▶ [Exercise requirements]
Quote only the lines from the top of the listing below down to and including the line with "is (1120, 1078).".

▶ [Data to examine]

_ _ _ _ _

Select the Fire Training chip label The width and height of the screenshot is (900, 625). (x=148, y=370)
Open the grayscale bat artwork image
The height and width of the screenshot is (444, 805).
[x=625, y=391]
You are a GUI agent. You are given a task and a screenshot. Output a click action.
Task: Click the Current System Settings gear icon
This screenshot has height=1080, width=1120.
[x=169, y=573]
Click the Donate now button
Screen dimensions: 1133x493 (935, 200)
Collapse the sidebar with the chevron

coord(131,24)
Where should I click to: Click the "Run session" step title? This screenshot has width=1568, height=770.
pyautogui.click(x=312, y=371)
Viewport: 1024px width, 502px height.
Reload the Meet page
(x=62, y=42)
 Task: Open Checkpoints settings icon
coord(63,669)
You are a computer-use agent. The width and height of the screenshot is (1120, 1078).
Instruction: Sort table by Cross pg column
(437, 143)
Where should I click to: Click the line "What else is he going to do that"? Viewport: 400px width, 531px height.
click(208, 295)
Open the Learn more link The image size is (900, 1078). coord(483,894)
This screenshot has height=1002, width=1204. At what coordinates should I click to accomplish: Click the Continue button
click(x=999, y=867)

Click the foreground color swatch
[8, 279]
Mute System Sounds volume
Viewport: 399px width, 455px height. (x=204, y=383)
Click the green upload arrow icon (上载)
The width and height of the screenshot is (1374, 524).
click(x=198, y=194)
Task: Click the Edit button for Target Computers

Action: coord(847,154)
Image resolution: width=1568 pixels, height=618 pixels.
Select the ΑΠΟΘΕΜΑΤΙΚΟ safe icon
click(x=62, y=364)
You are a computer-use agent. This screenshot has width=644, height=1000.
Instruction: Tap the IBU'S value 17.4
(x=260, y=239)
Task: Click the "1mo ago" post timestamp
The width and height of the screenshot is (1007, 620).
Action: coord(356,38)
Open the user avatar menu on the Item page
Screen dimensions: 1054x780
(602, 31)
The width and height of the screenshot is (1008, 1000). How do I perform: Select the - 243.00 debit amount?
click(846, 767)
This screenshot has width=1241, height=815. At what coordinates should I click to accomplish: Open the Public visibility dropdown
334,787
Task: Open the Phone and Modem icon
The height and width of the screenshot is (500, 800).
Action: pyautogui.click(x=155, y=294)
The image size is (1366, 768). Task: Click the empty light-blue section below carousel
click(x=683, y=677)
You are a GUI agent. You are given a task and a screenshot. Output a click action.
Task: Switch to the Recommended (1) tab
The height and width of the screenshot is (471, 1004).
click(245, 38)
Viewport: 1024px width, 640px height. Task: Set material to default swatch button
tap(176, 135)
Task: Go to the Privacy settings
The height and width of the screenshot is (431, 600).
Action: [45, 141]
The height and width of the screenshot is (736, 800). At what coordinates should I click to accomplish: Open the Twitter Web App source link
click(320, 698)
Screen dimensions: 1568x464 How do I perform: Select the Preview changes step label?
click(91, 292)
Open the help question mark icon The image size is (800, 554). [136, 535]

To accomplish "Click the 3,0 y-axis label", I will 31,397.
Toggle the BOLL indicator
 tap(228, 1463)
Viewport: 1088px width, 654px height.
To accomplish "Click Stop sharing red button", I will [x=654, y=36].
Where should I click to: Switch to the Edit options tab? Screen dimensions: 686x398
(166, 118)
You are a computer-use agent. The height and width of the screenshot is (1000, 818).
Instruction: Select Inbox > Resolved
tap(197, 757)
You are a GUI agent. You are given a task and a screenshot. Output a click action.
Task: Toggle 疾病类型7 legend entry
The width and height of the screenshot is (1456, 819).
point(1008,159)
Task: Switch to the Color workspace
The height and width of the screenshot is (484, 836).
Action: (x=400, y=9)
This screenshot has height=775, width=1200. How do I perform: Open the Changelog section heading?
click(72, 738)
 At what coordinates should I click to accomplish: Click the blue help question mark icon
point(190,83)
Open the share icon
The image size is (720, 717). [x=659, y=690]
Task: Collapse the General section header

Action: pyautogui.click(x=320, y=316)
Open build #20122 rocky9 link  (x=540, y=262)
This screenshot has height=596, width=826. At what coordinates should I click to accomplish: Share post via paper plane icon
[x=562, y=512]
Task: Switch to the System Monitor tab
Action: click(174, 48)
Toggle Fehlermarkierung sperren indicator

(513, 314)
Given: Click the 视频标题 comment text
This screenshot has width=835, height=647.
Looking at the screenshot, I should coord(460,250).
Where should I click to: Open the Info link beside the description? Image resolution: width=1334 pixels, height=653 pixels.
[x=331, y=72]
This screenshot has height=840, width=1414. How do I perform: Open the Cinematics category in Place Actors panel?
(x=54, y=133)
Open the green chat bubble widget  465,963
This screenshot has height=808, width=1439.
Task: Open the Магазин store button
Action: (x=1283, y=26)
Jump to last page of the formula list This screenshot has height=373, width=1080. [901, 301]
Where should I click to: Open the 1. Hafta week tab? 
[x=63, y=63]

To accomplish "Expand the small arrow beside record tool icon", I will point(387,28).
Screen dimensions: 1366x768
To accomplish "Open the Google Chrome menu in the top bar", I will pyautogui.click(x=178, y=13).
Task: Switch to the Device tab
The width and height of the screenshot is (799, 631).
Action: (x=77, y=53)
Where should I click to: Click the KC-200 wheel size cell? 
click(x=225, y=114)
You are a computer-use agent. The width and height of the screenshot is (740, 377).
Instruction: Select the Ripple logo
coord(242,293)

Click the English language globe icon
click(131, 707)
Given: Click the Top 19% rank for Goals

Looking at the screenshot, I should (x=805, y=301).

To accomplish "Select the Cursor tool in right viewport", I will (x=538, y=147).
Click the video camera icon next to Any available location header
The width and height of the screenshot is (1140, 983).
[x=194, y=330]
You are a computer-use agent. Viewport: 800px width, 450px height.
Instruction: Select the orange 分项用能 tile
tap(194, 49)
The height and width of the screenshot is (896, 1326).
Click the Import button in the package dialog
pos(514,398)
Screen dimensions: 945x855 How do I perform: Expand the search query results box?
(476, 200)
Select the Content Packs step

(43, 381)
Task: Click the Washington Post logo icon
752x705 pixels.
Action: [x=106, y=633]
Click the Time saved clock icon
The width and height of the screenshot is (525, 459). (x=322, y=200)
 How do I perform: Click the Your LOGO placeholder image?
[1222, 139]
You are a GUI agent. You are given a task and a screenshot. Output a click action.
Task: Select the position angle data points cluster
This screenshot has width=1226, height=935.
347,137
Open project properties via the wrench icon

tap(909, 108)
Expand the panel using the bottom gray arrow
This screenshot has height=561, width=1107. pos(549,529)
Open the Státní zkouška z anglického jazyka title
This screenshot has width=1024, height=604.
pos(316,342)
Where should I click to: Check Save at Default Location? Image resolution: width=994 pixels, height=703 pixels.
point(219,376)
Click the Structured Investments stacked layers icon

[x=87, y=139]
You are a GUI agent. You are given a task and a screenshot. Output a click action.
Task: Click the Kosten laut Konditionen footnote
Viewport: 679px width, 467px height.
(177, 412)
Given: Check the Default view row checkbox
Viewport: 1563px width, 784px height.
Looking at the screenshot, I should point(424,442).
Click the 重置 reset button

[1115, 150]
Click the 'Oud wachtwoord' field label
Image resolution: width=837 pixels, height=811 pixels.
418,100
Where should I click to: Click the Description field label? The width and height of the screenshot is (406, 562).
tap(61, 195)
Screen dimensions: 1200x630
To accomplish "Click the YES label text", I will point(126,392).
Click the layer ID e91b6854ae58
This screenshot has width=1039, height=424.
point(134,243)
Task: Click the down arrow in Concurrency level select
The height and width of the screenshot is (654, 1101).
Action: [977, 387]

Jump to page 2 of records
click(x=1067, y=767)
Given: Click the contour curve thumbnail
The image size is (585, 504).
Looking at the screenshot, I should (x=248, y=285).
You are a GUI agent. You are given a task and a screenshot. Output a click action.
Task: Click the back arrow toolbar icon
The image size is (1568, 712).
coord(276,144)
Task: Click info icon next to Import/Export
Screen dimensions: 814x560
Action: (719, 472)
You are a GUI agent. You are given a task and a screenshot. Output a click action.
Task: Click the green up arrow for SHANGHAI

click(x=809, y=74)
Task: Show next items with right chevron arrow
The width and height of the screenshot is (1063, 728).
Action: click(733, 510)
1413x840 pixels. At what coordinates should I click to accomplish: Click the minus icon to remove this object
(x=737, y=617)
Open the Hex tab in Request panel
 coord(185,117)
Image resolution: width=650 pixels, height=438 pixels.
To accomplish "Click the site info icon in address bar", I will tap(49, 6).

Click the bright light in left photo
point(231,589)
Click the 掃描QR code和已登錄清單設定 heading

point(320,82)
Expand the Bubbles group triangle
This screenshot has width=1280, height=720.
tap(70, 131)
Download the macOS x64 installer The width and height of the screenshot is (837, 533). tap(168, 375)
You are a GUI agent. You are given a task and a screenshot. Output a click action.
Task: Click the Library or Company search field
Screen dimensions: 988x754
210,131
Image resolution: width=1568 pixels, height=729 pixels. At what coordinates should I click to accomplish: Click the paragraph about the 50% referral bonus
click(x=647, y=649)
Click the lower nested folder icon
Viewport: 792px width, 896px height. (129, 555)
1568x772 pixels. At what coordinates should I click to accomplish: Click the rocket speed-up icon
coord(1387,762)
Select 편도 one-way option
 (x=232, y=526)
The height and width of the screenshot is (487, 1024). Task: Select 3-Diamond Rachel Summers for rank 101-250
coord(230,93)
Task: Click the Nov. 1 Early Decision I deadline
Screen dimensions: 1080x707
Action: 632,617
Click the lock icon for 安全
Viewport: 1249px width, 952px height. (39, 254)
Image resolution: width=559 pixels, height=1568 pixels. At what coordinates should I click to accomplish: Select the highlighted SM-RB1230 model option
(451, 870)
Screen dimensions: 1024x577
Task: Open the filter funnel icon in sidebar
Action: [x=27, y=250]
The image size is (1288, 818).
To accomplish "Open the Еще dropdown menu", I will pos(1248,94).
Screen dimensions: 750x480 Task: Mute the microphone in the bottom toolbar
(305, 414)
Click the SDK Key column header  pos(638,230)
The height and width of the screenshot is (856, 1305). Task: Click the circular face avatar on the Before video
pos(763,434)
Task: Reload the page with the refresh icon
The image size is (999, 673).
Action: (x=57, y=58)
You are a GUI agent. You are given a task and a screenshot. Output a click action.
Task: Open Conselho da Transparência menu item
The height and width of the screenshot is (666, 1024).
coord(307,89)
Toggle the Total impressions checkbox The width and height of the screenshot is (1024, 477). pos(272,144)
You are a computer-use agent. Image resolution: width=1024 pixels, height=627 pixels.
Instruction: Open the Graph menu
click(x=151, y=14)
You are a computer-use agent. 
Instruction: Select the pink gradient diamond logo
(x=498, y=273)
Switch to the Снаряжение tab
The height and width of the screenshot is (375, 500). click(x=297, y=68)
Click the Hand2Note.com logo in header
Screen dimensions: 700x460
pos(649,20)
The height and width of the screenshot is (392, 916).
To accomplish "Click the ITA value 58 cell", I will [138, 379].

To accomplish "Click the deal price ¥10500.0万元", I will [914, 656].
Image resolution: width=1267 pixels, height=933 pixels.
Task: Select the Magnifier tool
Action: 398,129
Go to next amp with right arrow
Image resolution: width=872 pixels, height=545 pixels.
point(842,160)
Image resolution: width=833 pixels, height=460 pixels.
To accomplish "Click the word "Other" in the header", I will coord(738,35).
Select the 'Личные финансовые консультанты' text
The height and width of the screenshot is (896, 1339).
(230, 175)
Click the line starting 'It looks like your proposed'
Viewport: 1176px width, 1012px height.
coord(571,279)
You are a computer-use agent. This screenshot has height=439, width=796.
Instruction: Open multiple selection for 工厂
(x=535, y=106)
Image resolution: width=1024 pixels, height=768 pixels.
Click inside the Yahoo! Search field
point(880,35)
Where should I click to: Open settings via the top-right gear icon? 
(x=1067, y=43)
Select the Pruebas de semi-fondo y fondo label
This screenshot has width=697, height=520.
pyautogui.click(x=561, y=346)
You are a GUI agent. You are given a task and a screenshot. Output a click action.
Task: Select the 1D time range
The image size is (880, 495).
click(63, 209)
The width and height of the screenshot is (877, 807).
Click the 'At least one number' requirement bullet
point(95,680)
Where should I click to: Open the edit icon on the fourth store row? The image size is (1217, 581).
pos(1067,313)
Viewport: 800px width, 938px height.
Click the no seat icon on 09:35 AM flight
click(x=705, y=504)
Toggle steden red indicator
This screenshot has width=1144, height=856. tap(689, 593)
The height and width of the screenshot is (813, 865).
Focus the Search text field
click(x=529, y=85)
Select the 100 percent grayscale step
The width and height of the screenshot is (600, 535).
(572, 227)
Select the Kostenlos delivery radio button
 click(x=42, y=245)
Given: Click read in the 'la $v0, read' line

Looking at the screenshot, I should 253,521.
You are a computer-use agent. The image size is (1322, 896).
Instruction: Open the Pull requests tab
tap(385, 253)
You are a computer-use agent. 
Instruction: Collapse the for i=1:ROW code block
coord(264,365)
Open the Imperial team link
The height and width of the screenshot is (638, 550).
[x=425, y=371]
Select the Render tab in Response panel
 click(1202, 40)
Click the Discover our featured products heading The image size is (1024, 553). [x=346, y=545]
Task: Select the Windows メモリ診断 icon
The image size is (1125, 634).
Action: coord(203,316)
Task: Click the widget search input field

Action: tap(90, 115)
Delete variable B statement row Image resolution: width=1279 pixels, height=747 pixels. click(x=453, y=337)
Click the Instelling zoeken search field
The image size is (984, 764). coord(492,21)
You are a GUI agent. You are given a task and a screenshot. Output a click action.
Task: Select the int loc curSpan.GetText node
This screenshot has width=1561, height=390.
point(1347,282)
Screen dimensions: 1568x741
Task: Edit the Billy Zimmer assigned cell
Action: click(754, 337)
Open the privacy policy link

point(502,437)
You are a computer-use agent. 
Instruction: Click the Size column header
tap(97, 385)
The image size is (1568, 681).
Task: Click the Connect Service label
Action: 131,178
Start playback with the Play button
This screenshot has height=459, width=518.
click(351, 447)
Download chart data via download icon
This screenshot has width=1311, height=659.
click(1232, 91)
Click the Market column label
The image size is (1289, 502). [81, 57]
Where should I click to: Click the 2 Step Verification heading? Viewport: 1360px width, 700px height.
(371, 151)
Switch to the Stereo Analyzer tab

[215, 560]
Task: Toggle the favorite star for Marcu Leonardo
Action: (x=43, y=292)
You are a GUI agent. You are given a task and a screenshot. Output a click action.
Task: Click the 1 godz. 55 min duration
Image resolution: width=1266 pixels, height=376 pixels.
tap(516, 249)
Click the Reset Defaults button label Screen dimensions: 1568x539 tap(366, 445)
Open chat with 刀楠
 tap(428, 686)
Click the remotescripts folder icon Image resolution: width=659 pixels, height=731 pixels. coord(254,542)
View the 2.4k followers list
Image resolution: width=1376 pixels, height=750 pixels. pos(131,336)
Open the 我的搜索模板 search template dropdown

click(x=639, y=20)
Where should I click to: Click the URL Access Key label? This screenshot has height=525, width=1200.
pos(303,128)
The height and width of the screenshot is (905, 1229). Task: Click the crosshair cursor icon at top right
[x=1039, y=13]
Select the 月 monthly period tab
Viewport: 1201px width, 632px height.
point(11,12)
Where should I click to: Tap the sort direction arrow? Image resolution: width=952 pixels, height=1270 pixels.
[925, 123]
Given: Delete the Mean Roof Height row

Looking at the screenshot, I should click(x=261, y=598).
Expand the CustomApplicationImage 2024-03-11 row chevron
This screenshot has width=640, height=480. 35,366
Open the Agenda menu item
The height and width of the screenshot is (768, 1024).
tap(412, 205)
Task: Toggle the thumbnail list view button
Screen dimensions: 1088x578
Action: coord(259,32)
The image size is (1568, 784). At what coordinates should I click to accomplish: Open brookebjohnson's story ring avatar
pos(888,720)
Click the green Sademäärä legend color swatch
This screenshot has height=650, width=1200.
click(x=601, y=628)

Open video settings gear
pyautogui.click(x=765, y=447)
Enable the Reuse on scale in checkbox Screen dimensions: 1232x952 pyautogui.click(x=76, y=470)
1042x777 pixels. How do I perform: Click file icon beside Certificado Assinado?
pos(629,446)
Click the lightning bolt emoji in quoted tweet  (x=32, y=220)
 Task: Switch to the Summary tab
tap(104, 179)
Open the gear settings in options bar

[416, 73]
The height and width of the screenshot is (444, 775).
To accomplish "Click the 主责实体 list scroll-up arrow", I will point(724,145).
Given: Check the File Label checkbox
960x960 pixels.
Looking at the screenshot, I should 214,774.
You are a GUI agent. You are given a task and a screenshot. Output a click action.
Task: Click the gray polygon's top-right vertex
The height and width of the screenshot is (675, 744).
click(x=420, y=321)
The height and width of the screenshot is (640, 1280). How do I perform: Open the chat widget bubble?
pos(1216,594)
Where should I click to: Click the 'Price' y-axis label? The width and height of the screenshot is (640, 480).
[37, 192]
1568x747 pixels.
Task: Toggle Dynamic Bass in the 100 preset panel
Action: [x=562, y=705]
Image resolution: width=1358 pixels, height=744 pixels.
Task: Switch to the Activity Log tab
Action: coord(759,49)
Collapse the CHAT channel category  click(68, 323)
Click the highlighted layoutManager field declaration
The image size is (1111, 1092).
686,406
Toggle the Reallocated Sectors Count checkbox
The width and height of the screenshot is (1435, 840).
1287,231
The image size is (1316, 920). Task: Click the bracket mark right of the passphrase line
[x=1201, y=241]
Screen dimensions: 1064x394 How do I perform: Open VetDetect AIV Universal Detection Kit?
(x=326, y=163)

_ _ _ _ _

▶ [Answer section]
Select the Fire Training chip label The width and height of the screenshot is (900, 625). (x=148, y=370)
Open the grayscale bat artwork image
The height and width of the screenshot is (444, 805).
[x=625, y=391]
You are a GUI agent. You are given a task and a screenshot. Output a click action.
Task: Click the Current System Settings gear icon
This screenshot has height=1080, width=1120.
[x=169, y=573]
Click the Donate now button
Screen dimensions: 1133x493 (935, 200)
Collapse the sidebar with the chevron

coord(131,24)
Where should I click to: Click the "Run session" step title? This screenshot has width=1568, height=770.
pyautogui.click(x=312, y=371)
Viewport: 1024px width, 502px height.
Reload the Meet page
(x=62, y=42)
 Task: Open Checkpoints settings icon
coord(63,669)
You are a computer-use agent. The width and height of the screenshot is (1120, 1078).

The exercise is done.